Antimo Caputo ed il Campionato Mondiale del Pizzaiuolo
Mancano poche ore al taglio del nastro che segnerà l’inizio dell’edizione 22 del Campionato Mondiale del Pizzaiuolo – Caputo Cup.
L’ evento, in programma alla Mostra d’Oltremare, dal 3 al 5 giugno, si configura come una competizione internazionale emozionante, appassionante ed oggi più avvincente che mai.
Nonostante i tempi concitati e ristretti, che anticipano ogni grande manifestazione, Antimo Caputo, Ceo di Mulino Caputo, dai suoi uffici, interni alla sede storica di San Giovanni a Teduccio, ci racconta con emozione la trepidazione dell’attesa.
L’azienda di famiglia cresce, senza mai perdere di vista valori e radici, che da sempre contraddistinguono l’attività.
“Questo campionato, che conta sull’autorevolezza di un’importante giuria, è una competizione sportiva a tutti gli effetti. I partecipanti, vengono premiati per la bravura certamente, ma anche per la sommatoria di tanti altri fattori“, spiega Caputo.

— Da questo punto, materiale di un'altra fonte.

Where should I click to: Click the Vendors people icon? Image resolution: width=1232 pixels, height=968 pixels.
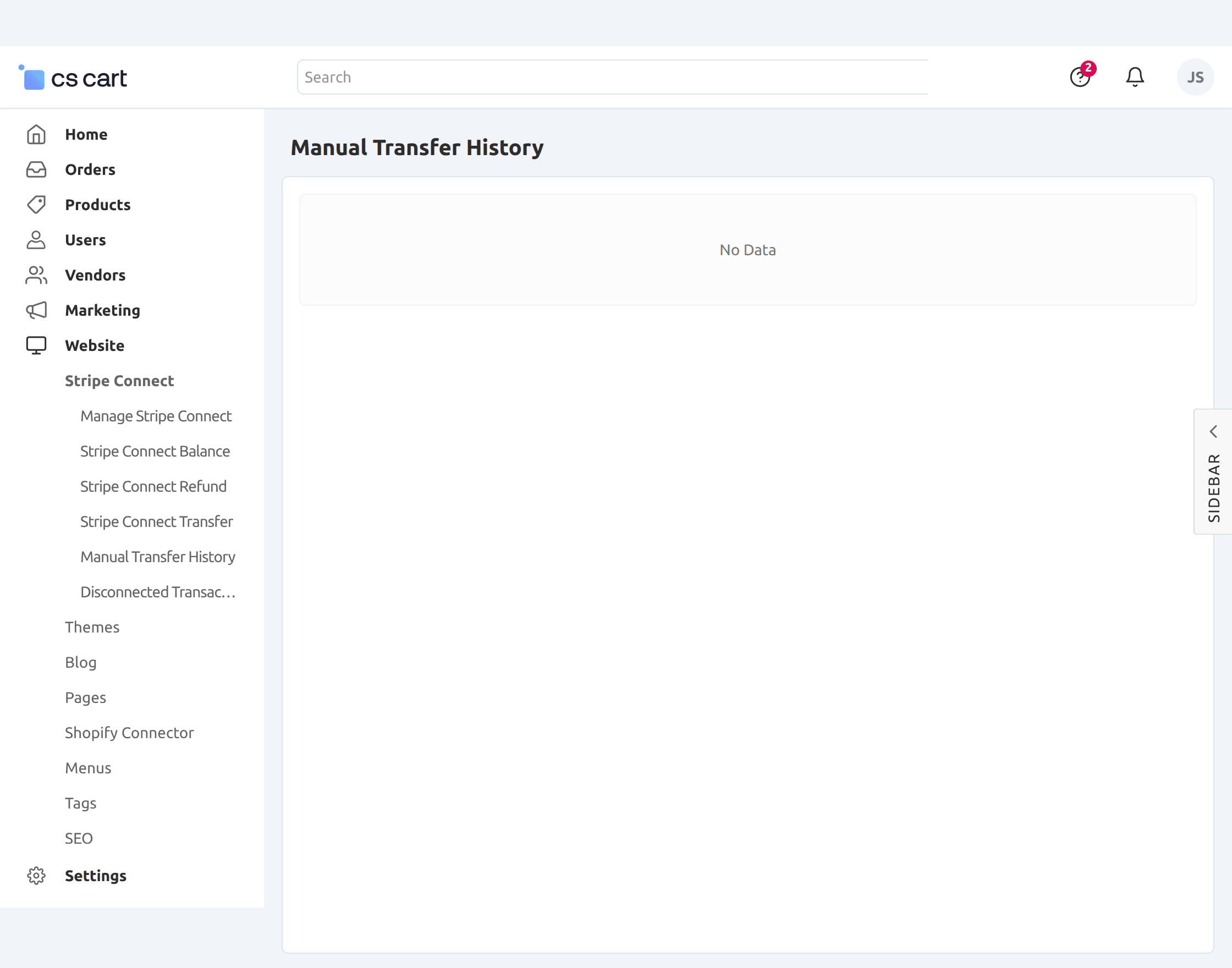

Oltre 500, quest’anno, i maestri pizzaiuoli, provenienti da più di 100 nazioni, comporranno le 12 categorie di gara.
“Il numero dei pizzaioli presenti è notevolmente aumentato nel corso degli anni. Inizialmente, erano all’incirca 30 o 40. In questa crescita, è stato fondamentale il ruolo dell’APN (Associazione Pizzaiuoli Napoletani), che con l’impeccabile organizzazione è stata sin dall’inizio, anello di congiunzione con il mondo dei pizzaioli.
Prima, c’era ritrosia perché il gareggiante tendeva a non accettare il confronto, il giudizio della giuria, la divulgazione della ricetta.

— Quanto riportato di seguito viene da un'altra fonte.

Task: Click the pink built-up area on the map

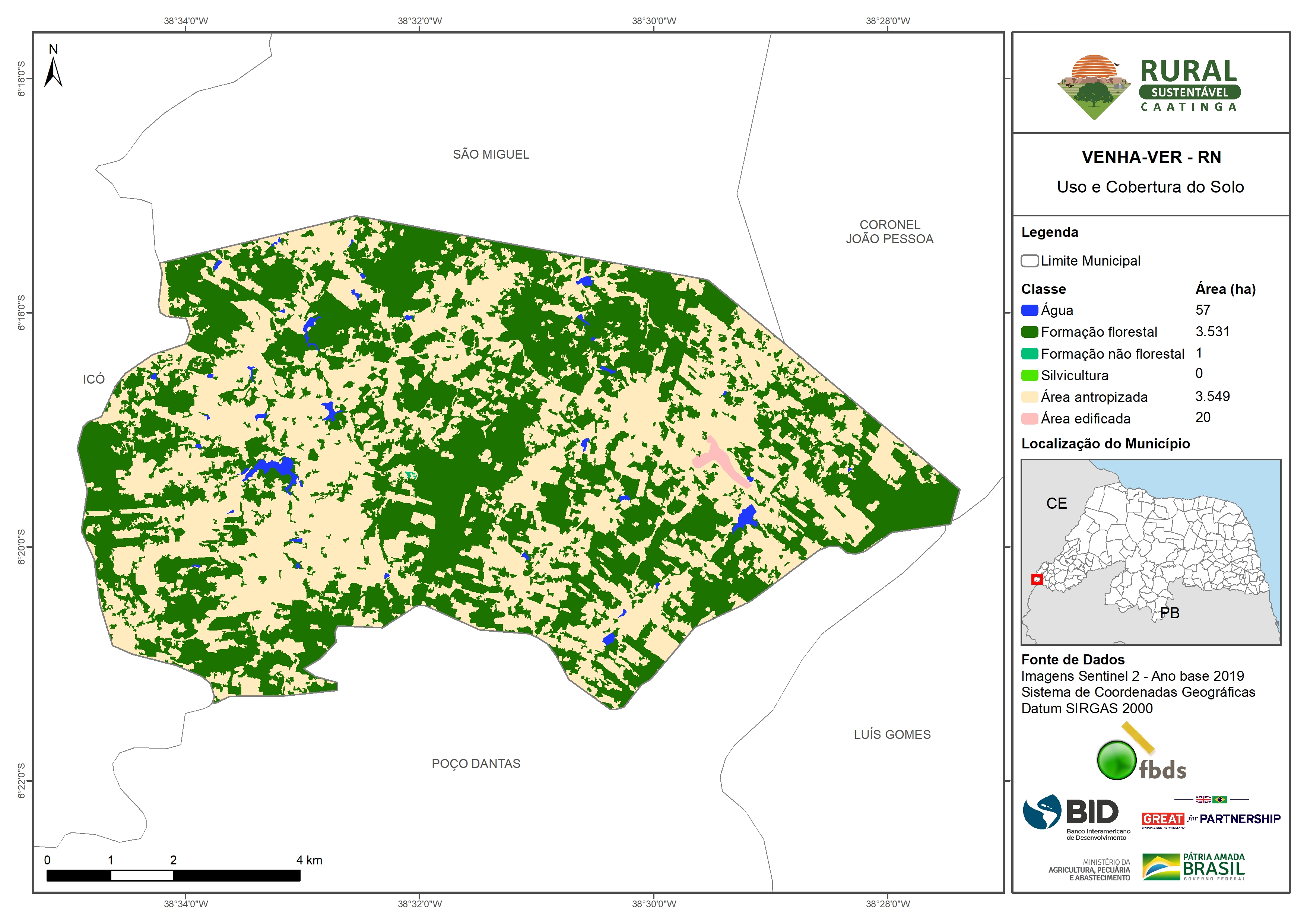Action: point(718,457)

I pizzaioli, non avevano l’abitudine di parlare in pubblico, di raccontare i loro impasti, le loro ricette. Il maestro pizzaiolo viveva la sua vita dietro al banco e lì custodiva i suoi segreti.
Oggi la pizza ha fatto un pezzo di strada importante. I giovani studiano farine, impasti, topping, consistenze ed oltre ad essere esperti di cucina sono degli ottimi comunicatori“, continua il ceo.
In questa edizione, una nuova categoria è stata aggiunta a quelle già esistente ed è la categoria vino/pizza.
Il sommelier sceglierà un vino ed il pizzaiolo dovrà riuscire a realizzare la pizza perfetta per l’abbinamento.
La genesi di questo campionato è da ricercare nella necessità e nella volontà di valorizzare la figura del pizzaiolo quale emblema dell’artigianalità.
“La forza della Caputo Cup, e questo ci tengo a sottolinearlo, è quella di essere l’unica sfida itinerante al mondo, che si conclude a Napoli, in grado di intercettare tendenze e professionisti. Eventi come questo servono alla città, alla categoria, al prodotto perché diffondono cultura trasmettendo il senso della condivisione e della comunità“, conclude Caputo.